- **Exercise objective**: The interview excerpt gives Logan's primary drivers as a human being. List them.

- **Excerpt**:
++++++++++++++++++++
It’s been just a lot of faith that Christian had in me, that I had the project, and that the bankers had the idea. It’s pretty wild.
Andra: So is there something you wish you could go back and do differently?
Logan: Yes, there’s several things I wish I could do differently.
If I’d learned sales and really buckled down on some more project management delegation type of techniques…I didn’t have that. I just had a f*** ton of work ethic and drive, and I was smart. I understood marketing fairly well, so I was able to get the word out. But then, what to do once the leads start coming in? What to do to actually get it through the pipeline, keep track of all of them, acquire the right data, organize it, and practice data hygiene. I didn’t even understand what data hygiene meant.
If I could have gotten somebody to do it for me…I can only imagine the number of members we would have gained and retained if I’d been collecting the right data on the way in to understand really well who our members are, who needs to connect with each other, what needs to happen, and how I can communicate that to them.
I just kind of had this idea, and I was like, “I can learn it. I can figure it out.” Would I have done stuff differently? Yeah, I mean, we made some mistakes in the construction, but it was all part of the course. And I’m really happy with how that all came out.
Andra: Imagine Logan 5 years ago. If that Logan could see you now, what would he think?
Logan: That I need to do more yoga and eat healthier. [laughs] No, I think he’d be impressed at the impact that I’m having on people’s lives. Seeing people grow, helping people, and teaching people are my primary drivers as a human being.
++++++++++++++++++++
- **Supplied data**:

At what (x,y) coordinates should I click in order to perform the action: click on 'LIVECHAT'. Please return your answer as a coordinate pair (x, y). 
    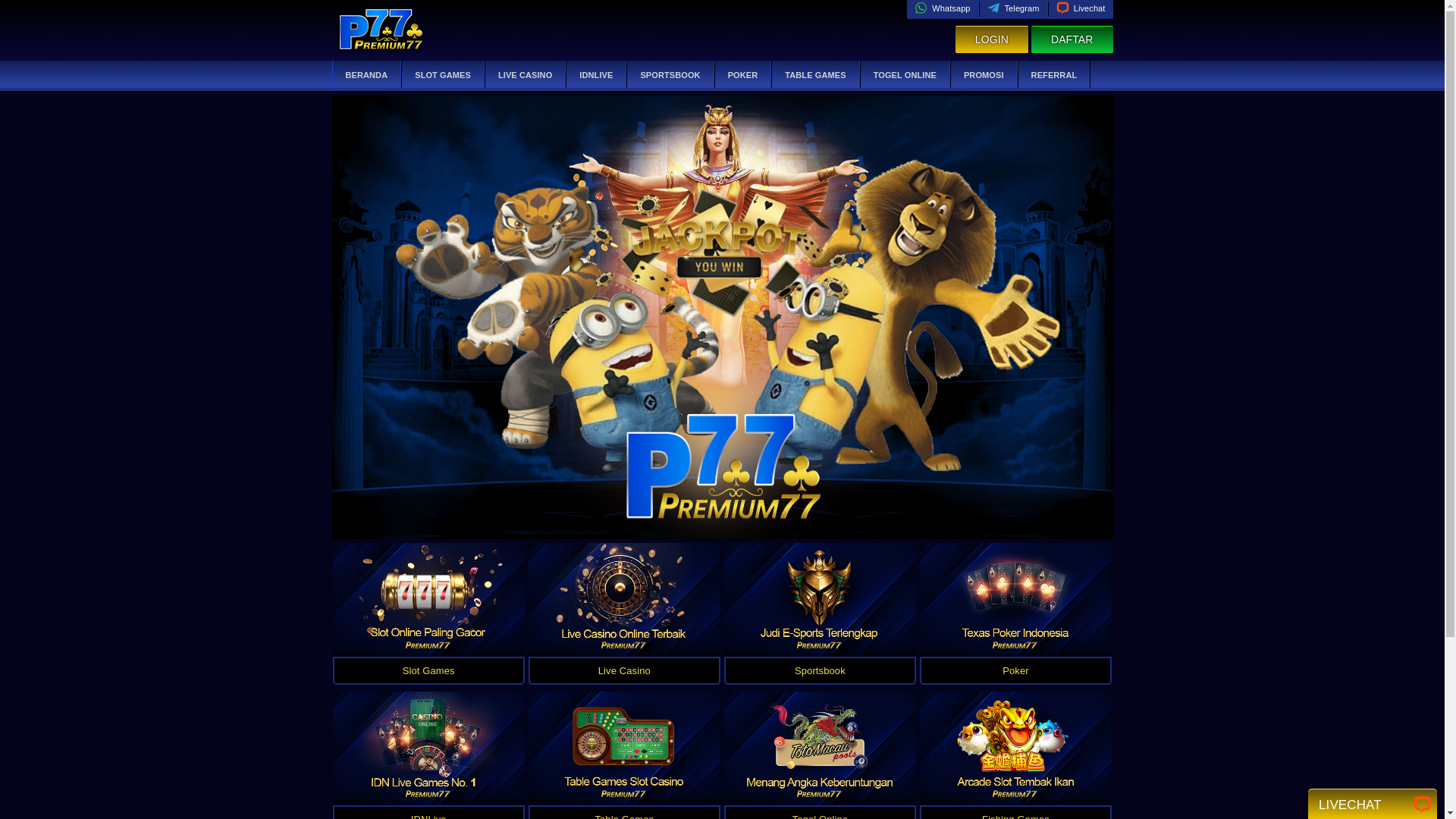
    Looking at the image, I should click on (1317, 802).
++++++++++++++++++++
- **Task output**:
- Seeing people grow
- Helping people
- Teaching people